Why do we have rigorous presidential elections but allow for jerry-rigged state Assembly and Senate elections? We absolutely should not. And that's why the people passed Prop. 11, and why it was supported by a wide array of citizen groups from Common Cause to the California Chamber of Commerce.

Another argument lodged against allowing a citizens commission to draw the boundaries instead of the Legislature itself was that the commission would not be ethnically diverse.

Guess what? The 120-member group so far is 30 percent Latino, 12 percent black, 14 percent Asian American and nearly half female. That's fairly close to the breakdown of registered voters in this state. Even some opponents, the National Association of Latino Elected and Appointed Officials, were pleasantly surprised. Arturo Vargas told our editorial board that his group asked the state Department of Audits to pick more people of color "and these numbers have been better than we thought they would be."

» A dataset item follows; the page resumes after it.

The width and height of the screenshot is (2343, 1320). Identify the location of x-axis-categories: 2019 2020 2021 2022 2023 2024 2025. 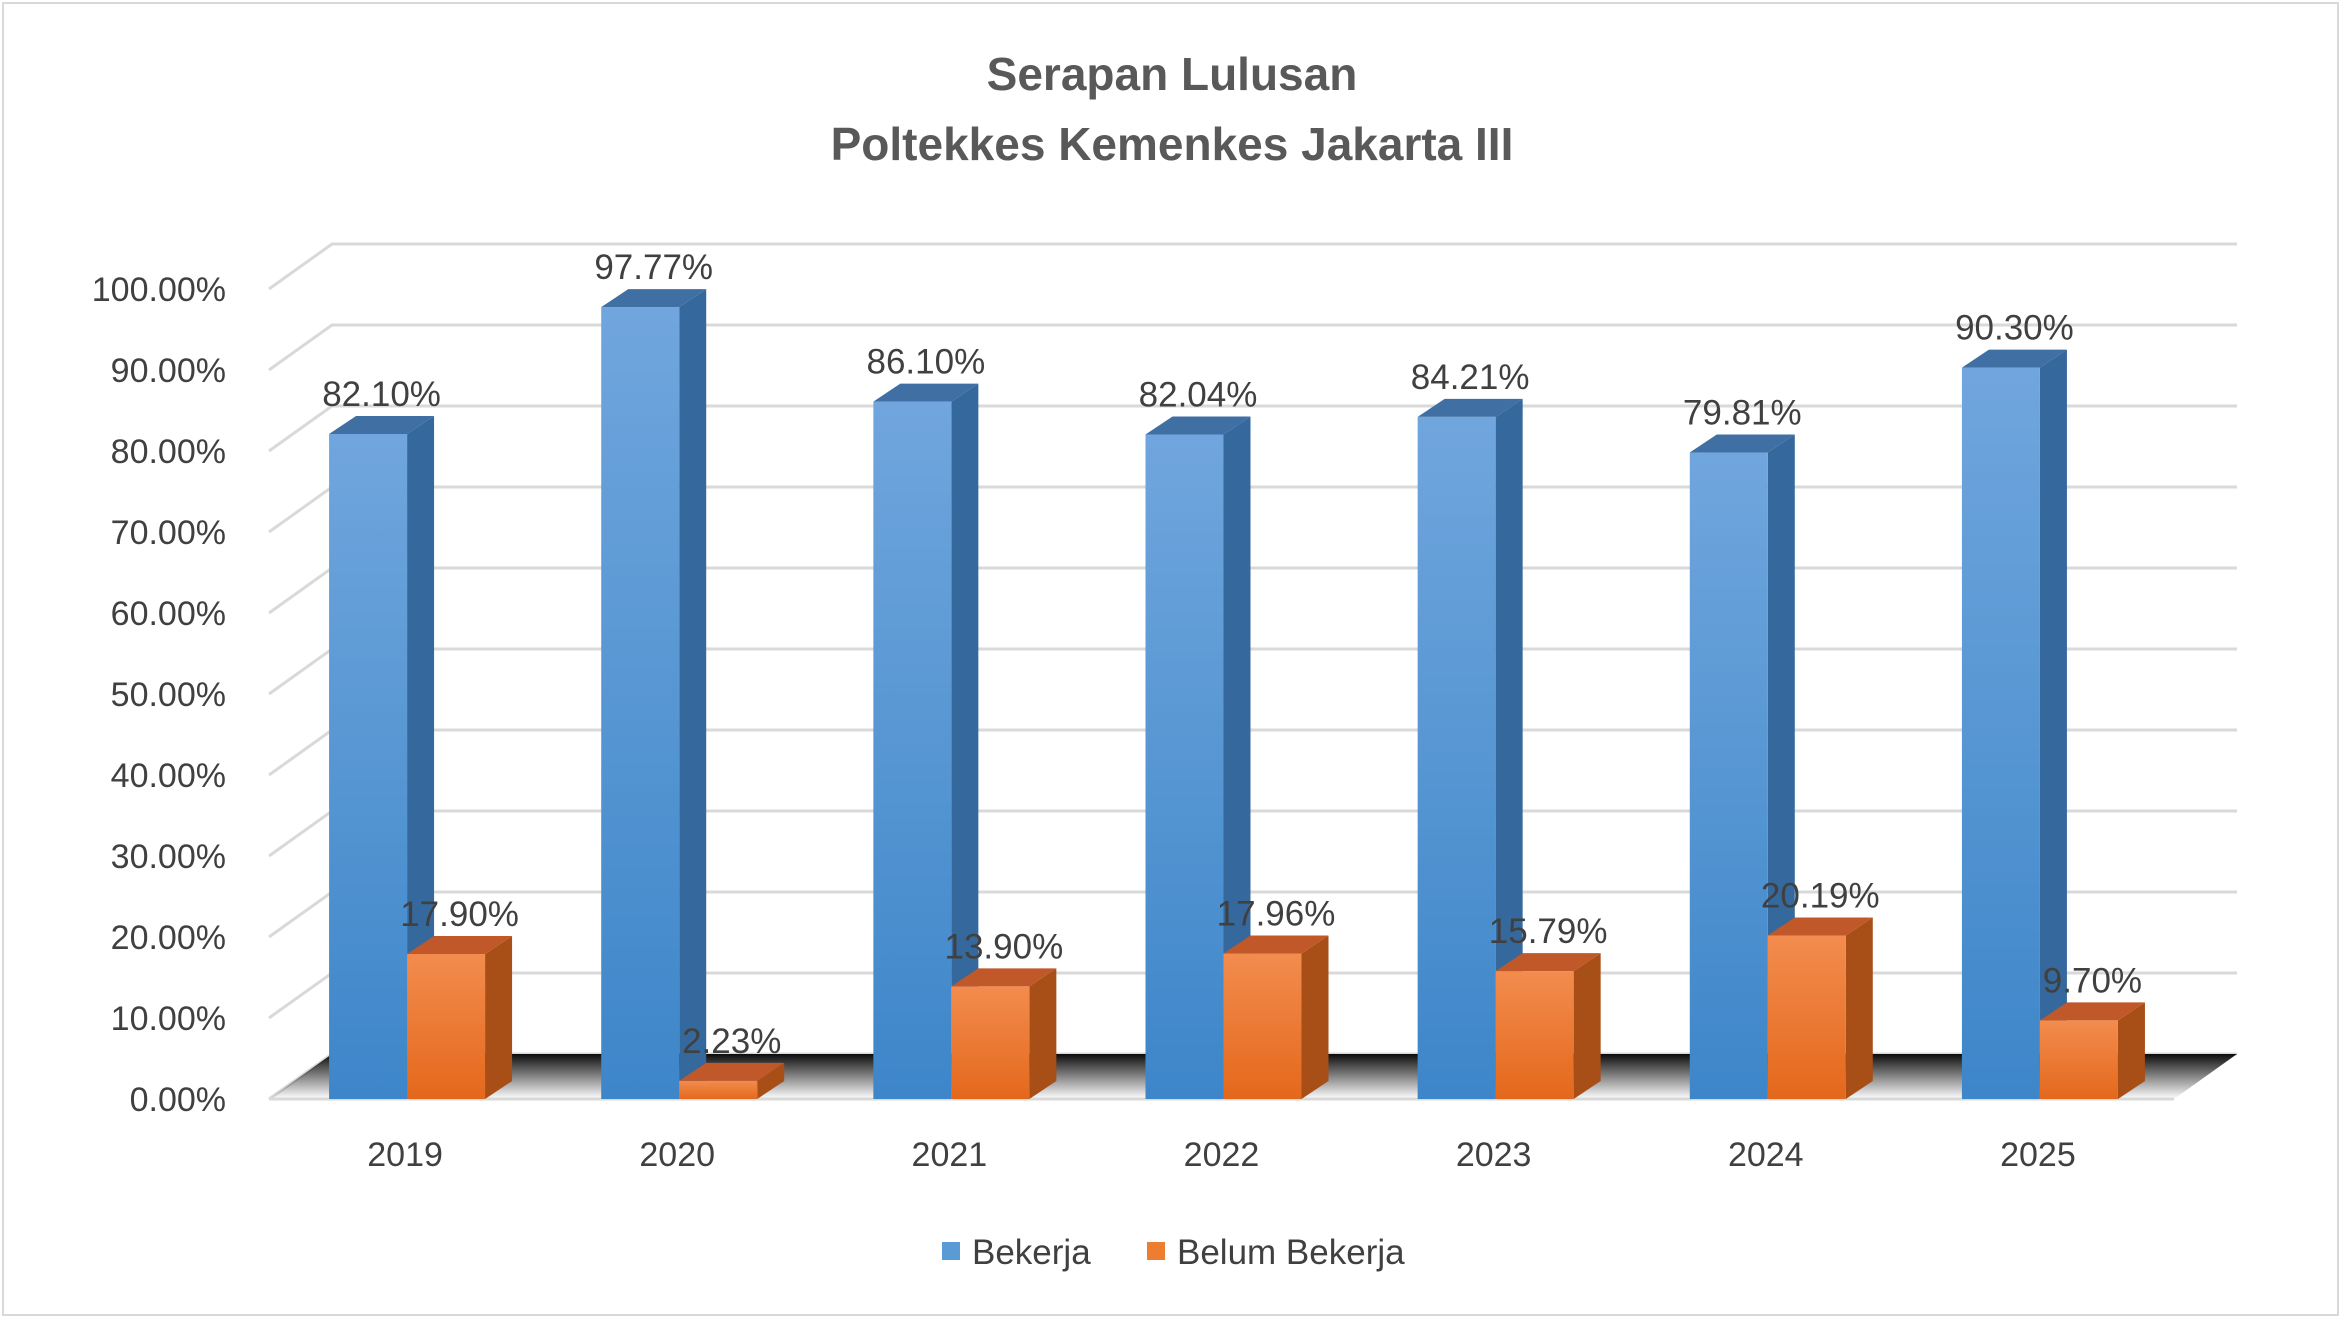
(1221, 1155).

But now the group is saying it doesn't like that the Legislature itself will whittle down the last group to 14. They can't have it both ways. Some are supporting Proposition 27 on Nov. 2, would would stop the process cold, fire the commission and throw the redrawing of the lines themselves back into the laps of the Legislature.

Prop. 27 is a desperate measure by politicians worried about their world being upended. It should be voted down. We also support Prop. 20, which would expand the duties of the Citizens Redistricting Commission to include redrawing Congressional districts.

The redistricting process should move forward without further interference from the politicians. They might as well get used to it - democracy is making a comeback.